We once thought that large, heavy, top-down InfoGov tools would solve our unstructured data problems. We thought that we would have an easily searchable index of all ESI created by our companies, and that we could, with a minimum amount of stress or effort, go into those systems to cherry pick the ESI that we needed for any matter. Sounds dreamy, no?
Reality has not played out exactly as we wanted. Where what we want is a clear, easy map to finding and collecting data, what we get is a vast, swarming sea of unstructured data. On top of that sea floats a thin layer of metadata. Learning how to work with metadata in ediscovery – and the risks that metadata pose to an ediscovery process – is a crucial part in making your ediscovery work in the world as it is, not as we wish it to be.
What is metadata?
Metadata is basically data about data. It is the library card in the Dewey drawers. Savvy IT teams use metadata to give high level structure to unstructured data, for example to make it findable so that other business processes can be applied to it, including preservation and collection, as well as retention policy purges or archiving.
Metadata is embedded in the data sources themselves – it is part of the email or the PDF file – and it contains things like who created the document, the date it was created, where the document was created, and even what version of software created it. Individuals can edit some of the fields included in metadata fields. In addition, organizations can create metadata fields specific to their organization needs–automatically including the business function that created a document, say, or including the status of a document (draft, or final).
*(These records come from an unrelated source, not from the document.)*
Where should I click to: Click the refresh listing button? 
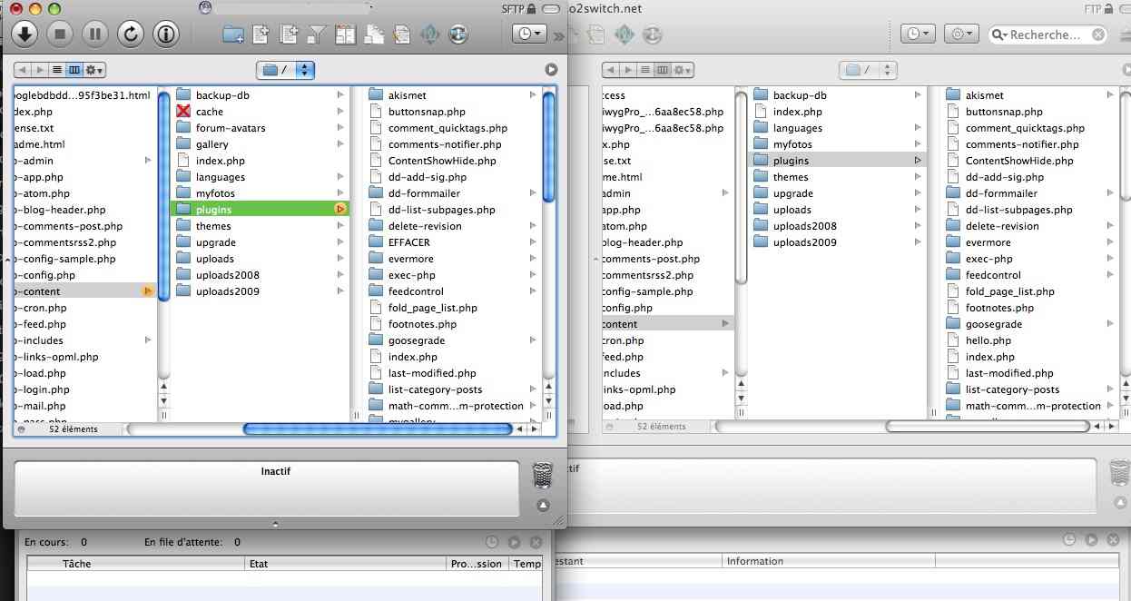coord(131,34)
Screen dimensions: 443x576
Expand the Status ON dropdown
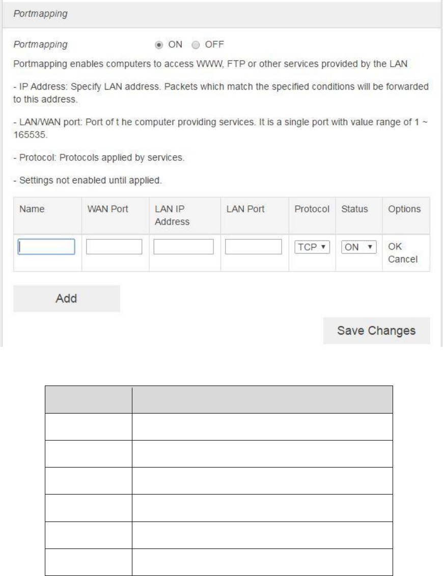[x=358, y=247]
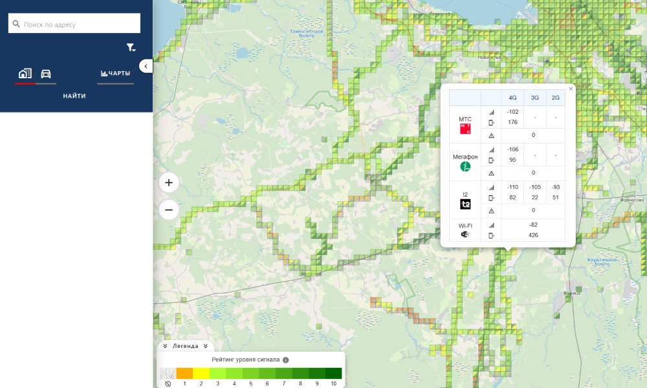Collapse the sidebar with the chevron
Image resolution: width=647 pixels, height=388 pixels.
pyautogui.click(x=146, y=66)
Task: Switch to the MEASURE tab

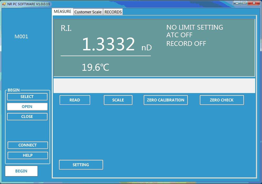Action: 62,12
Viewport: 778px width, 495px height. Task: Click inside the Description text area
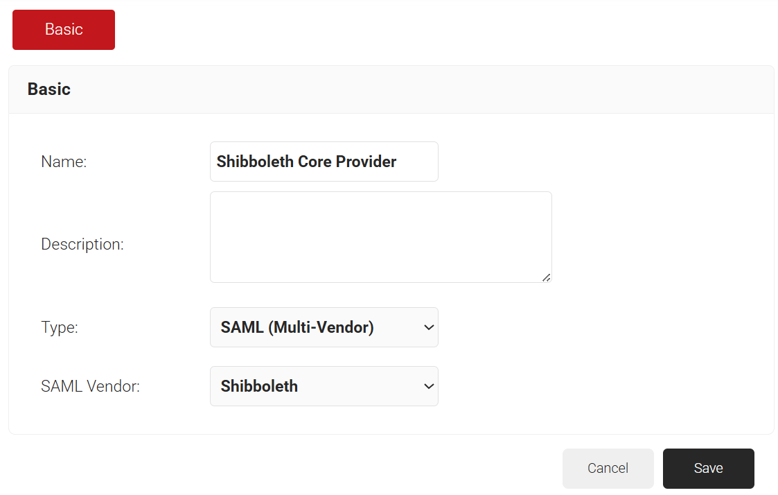coord(380,237)
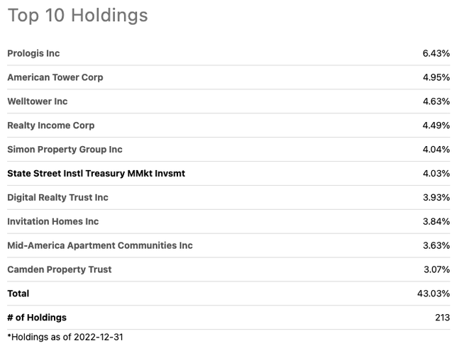This screenshot has height=346, width=454.
Task: Open Welltower Inc holding details
Action: pyautogui.click(x=38, y=101)
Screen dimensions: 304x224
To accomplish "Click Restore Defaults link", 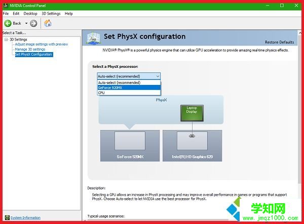I will tap(279, 42).
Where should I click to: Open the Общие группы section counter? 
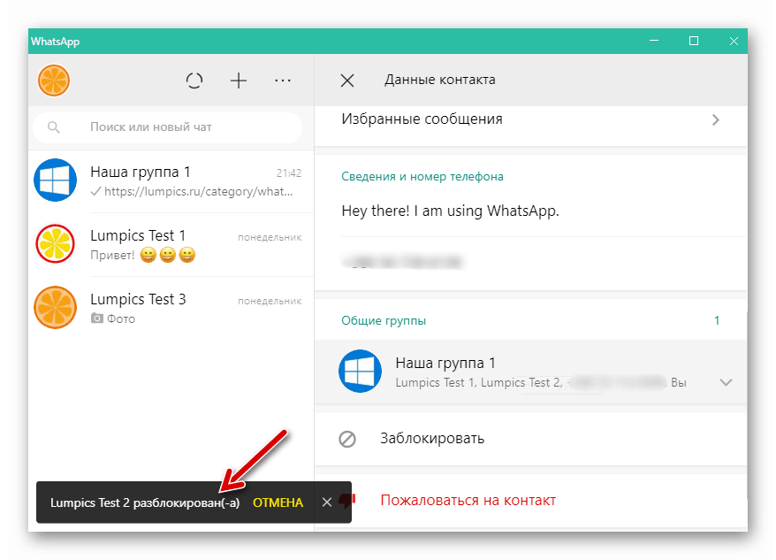(717, 321)
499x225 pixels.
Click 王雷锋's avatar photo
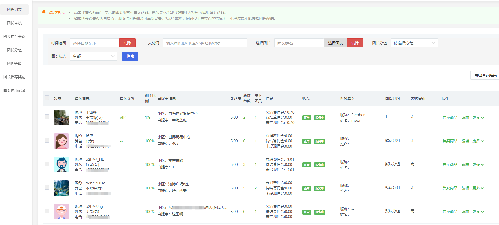pos(61,117)
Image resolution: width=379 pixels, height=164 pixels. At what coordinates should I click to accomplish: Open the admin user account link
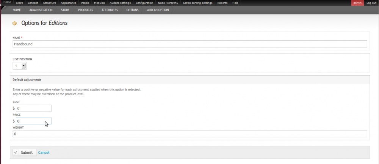pyautogui.click(x=357, y=3)
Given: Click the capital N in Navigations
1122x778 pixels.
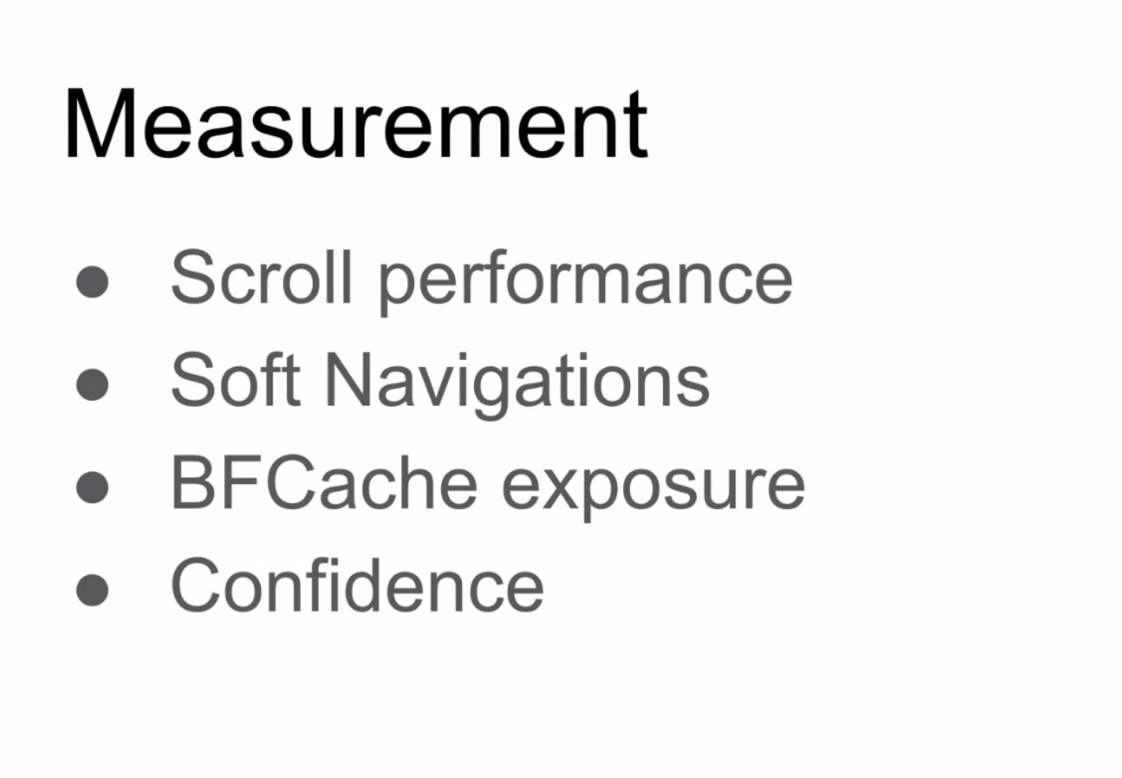Looking at the screenshot, I should (x=350, y=380).
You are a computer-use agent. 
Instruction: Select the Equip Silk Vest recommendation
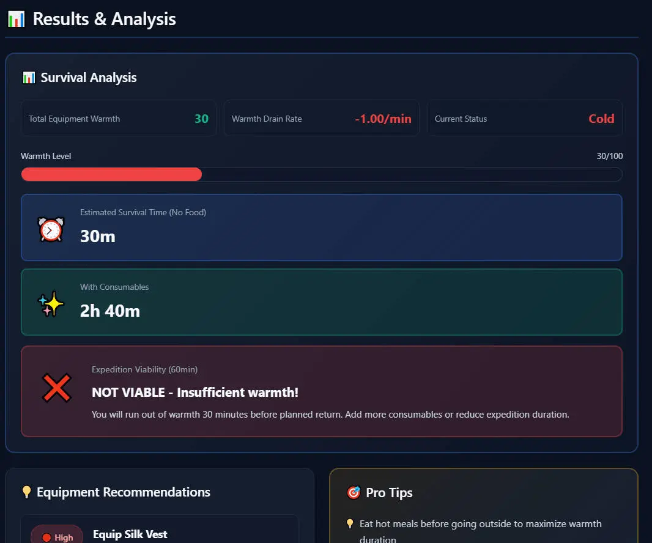coord(130,534)
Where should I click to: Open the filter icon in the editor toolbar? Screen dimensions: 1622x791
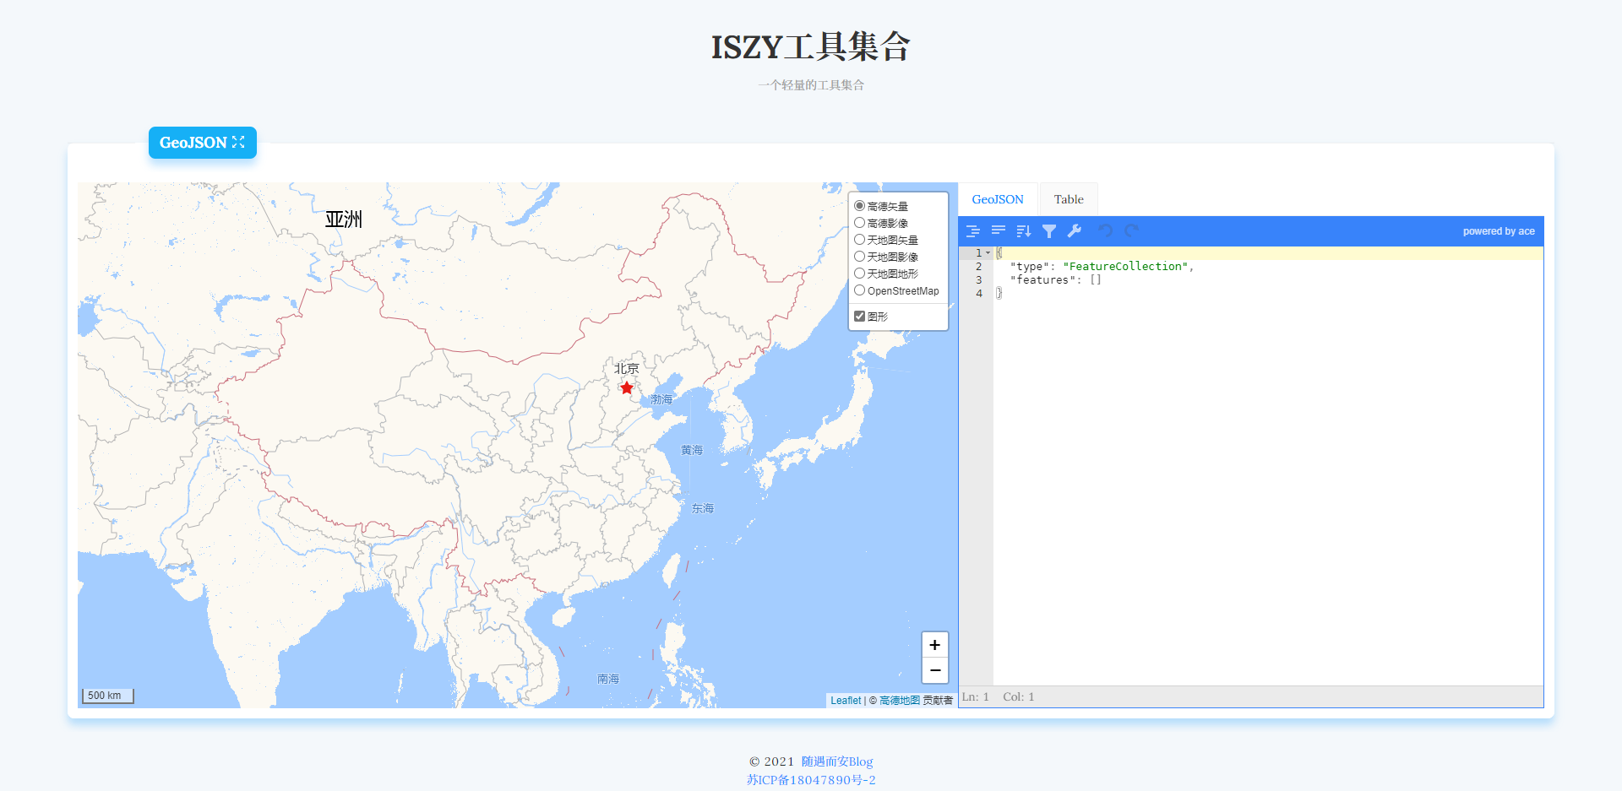point(1049,230)
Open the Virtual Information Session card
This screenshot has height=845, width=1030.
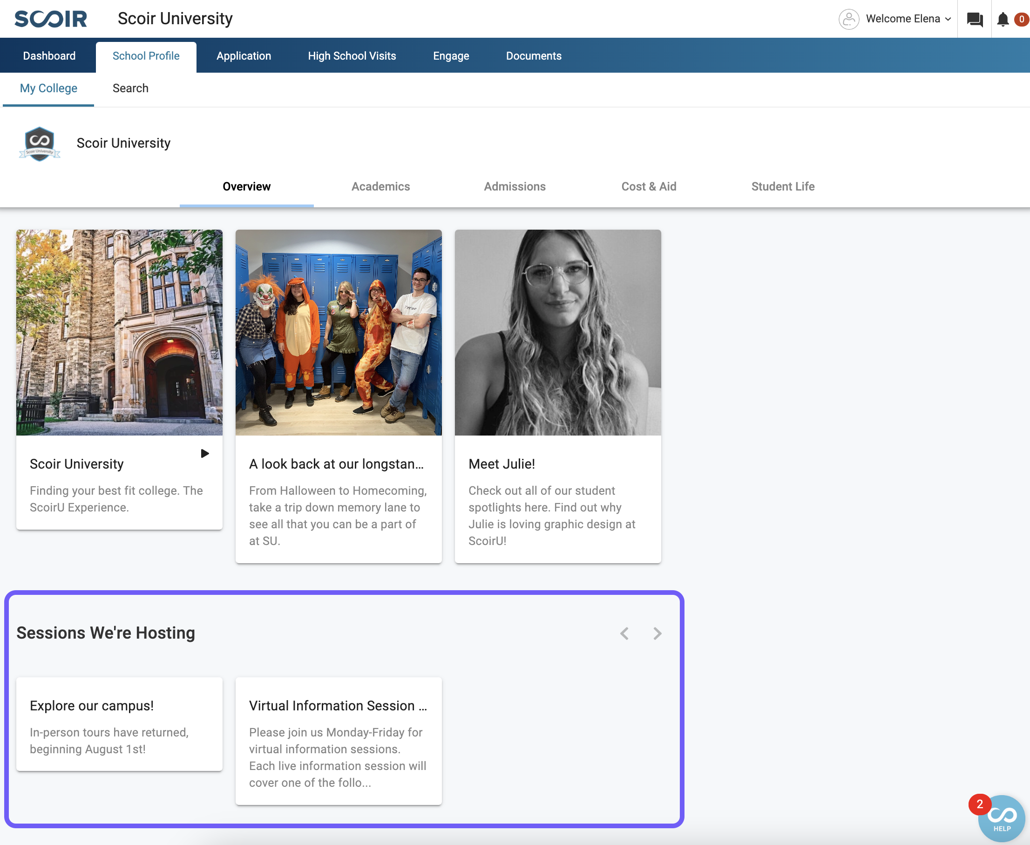coord(338,740)
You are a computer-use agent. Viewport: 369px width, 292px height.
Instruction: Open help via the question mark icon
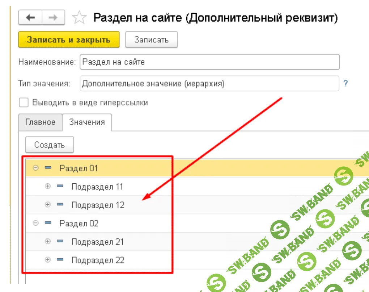click(x=346, y=83)
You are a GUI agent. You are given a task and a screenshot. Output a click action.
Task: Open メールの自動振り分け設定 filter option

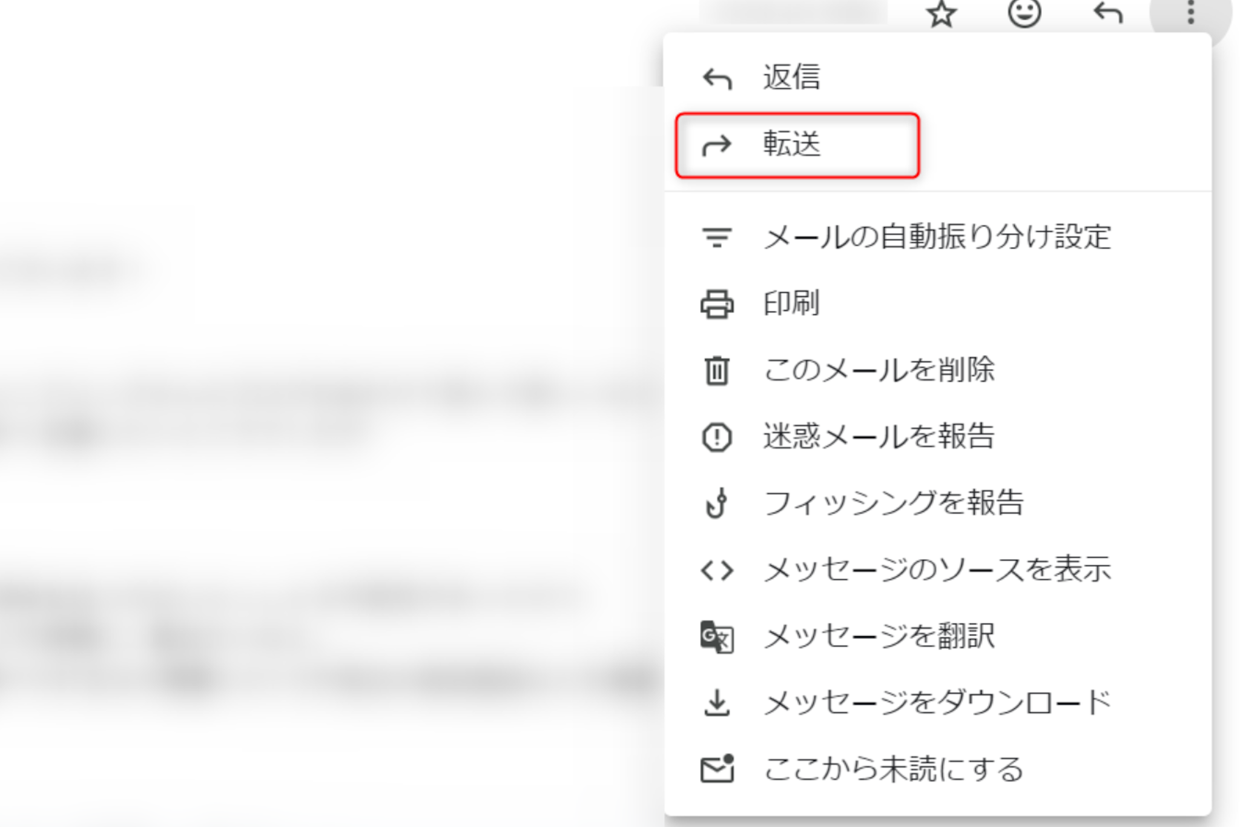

To get a sense of what metadata is in real life, here are some examples of metadata for common file types:
- PDF: Title of document, author, subject, keywords, created on date, modified on date, application version, location, file size, page size, number of pages.
- Outlook Email: From, to, date sent, subject, attachments, compliance label, storage area (called compound path).
- Teams: Conversation ID, conversation name, contains deleted messages, contains edited messages, custodian name, date.
Why is metadata important in ediscovery?
Metadata is used not only to identify potentially responsive material by looking at parameters like date ranges and custodian names, but also to ensure that the data has had a sound and defensible chain of custody as it moves from preservation to collection to review and into production.
Metadata is commonly used to do ECA on a matter. Attorneys and paralegals will run initial searches on potentially responsive ESI to estimate the general size and scope of a matter. This information is then used to make proportionality decisions, as well as used in the meet-and-confer process to negotiate about the scope of the discovery.
Because metadata shows document creation information–who created it, when and where, as well as who modified it and when–it is easy to track high level changes to native files that might indicate responsiveness. This becomes important when identifying potentially responsive material, as well as when demonstrating defensible chain-of-custody practices. If handled improperly, metadata can create data spoliation and potential sanctions, as well as increased discovery time and cost.
Finally, metadata can be used as evidence to authenticate authorship, creation date, and creation location. Without metadata, this authentication would have to happen with sworn testimony. Metadata streamlines the process of fact pattern creation in litigation.
What are the metadata risks for ediscovery?
Metadata spoliation is a large risk for ediscovery teams. Identification, preservation, and collection is the basis for all of the review activities that follow. Any mishandling of metadata at earlier stages in ediscovery creates large downstream risk and potential cost. Once metadata is spoiled, it’s gone. Metadata spoliation can not be undone.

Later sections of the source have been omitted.